Un mois de juillet sous le signe du feu
Après plusieurs jours de combat intense, l’incendie qui a ravagé une vaste partie de la forêt de Fontainebleau, au sud-est de Paris, est désormais considéré comme « fixé ». Cette étape signifie que les flammes ne progressent plus, mais les soldats du feu restent mobilisés pour éliminer les derniers foyers souterrains. Selon les autorités, le dispositif a été progressivement allégé : des quelque 850 pompiers déployés au plus fort de la crise, ils n’étaient plus qu’environ 500 ce dimanche. Les moyens aériens, notamment les Canadair et les hélicoptères bombardiers d’eau, ont été désengagés, les conditions météorologiques – vent faible et températures en légère baisse – permettant un travail plus ciblé au sol.
Des hectares entiers à noyer
Les équipes au sol, appuyées par des camions-citernes, sillonnent les zones calcinées en quête de « points chauds ». Le sergent‑chef Vincent Lepretre a décrit une traque qui mobilise tous les sens : « On écoute, on regarde si on n’entend pas un ronflement. S’il y en a un, c’est qu’il y a un point chaud en dessous. » L’adjudant‑chef Alexandre Dupuis, du service départemental d’incendie et de secours (SDIS) des Yvelines, a précisé que les conditions climatiques étaient favorables et que les équipes prenaient le temps de contrôler chaque parcelle déjà brûlée. « Nous descendons avec l’équipage pour éteindre le feu s’il y a besoin », a‑t‑il ajouté. La technique dite de « noyage » consiste à injecter de l’eau en profondeur jusqu’à ce que toute source de chaleur soit neutralisée.
Un bilan qui s’alourdit
Selon le dernier bilan communiqué par la préfecture, environ 2 200 hectares ont été détruits, soit près de 10 % de la superficie totale de la forêt de Fontainebleau. Ce chiffre, en constante augmentation depuis le début des feux dimanche et lundi, pourrait encore évoluer après un relevé définitif.
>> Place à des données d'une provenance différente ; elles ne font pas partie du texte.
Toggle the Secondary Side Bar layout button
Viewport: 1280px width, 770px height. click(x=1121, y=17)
Le sinistre a également nécessité la fermeture d’une portion de l’autoroute A6 jusqu’à jeudi soir, entraînant d’importantes perturbations de circulation.
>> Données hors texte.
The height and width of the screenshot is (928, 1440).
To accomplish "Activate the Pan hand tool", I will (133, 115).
Des gardes à vue et une enquête pour pyromanie
Parallèlement à la lutte contre les flammes, les investigations se poursuivent pour déterminer les causes de l’incendie. Six personnes ont été placées en garde à vue dans les premiers jours, dont un pompier volontaire. Deux ouvriers ont été mis en examen et placés sous contrôle judiciaire. Le chef de l’État, Emmanuel Macron, venu sur place le 16 juillet, a promis une « tolérance zéro » contre les pyromanes et annoncé le lancement d’une campagne de dons pour la reconstruction du massif. Il a également évoqué un plan d’investissement destiné à renforcer la résilience de la forêt face aux risques d’incendie.
La mobilisation citoyenne
L’émotion est vive parmi les habitants des communes riveraines. À Noisy‑sur‑École, des résidents se sont organisés en patrouilles de surveillance aux lisières de la forêt. « On prend en photo toute voiture suspecte », témoigne l’un d’eux, traumatisé par l’ampleur du désastre. Le maire de Maisse, Jean‑Marc Lenglet, a salué « un réseau de solidarité énorme » : sa commune a mis à disposition des locaux et des repas pour les pompiers mobilisés. D’autres villages ont ouvert leurs salles des fêtes pour héberger les renforts arrivés de toute la France.
Des questions sur l’avenir de la forêt
Au‑delà de l’urgence, se pose la question de la régénération du massif. Emmanuel Macron a promis de « replanter » les zones détruites, mais les spécialistes rappellent qu’un écosystème forestier met des décennies à se reconstituer. Plusieurs voix s’élèvent pour demander une limitation de la fréquentation humaine et un éloignement des habitations en lisière, afin de réduire les risques de nouveaux départs de feu. Le gouvernement a annoncé qu’un plan d’investissement pour la forêt serait présenté dans les semaines à venir.
Une vigilance maintenue
Si la situation est jugée stabilisée, les autorités appellent à la prudence. Les pompiers continuent de quadriller le terrain et rappellent que des reprises sont toujours possibles tant que le noyage n’est pas totalement achevé. La météo des prochains jours, avec un risque d’orage mais aussi des températures encore élevées, sera déterminante pour éviter que le feu ne se réactive.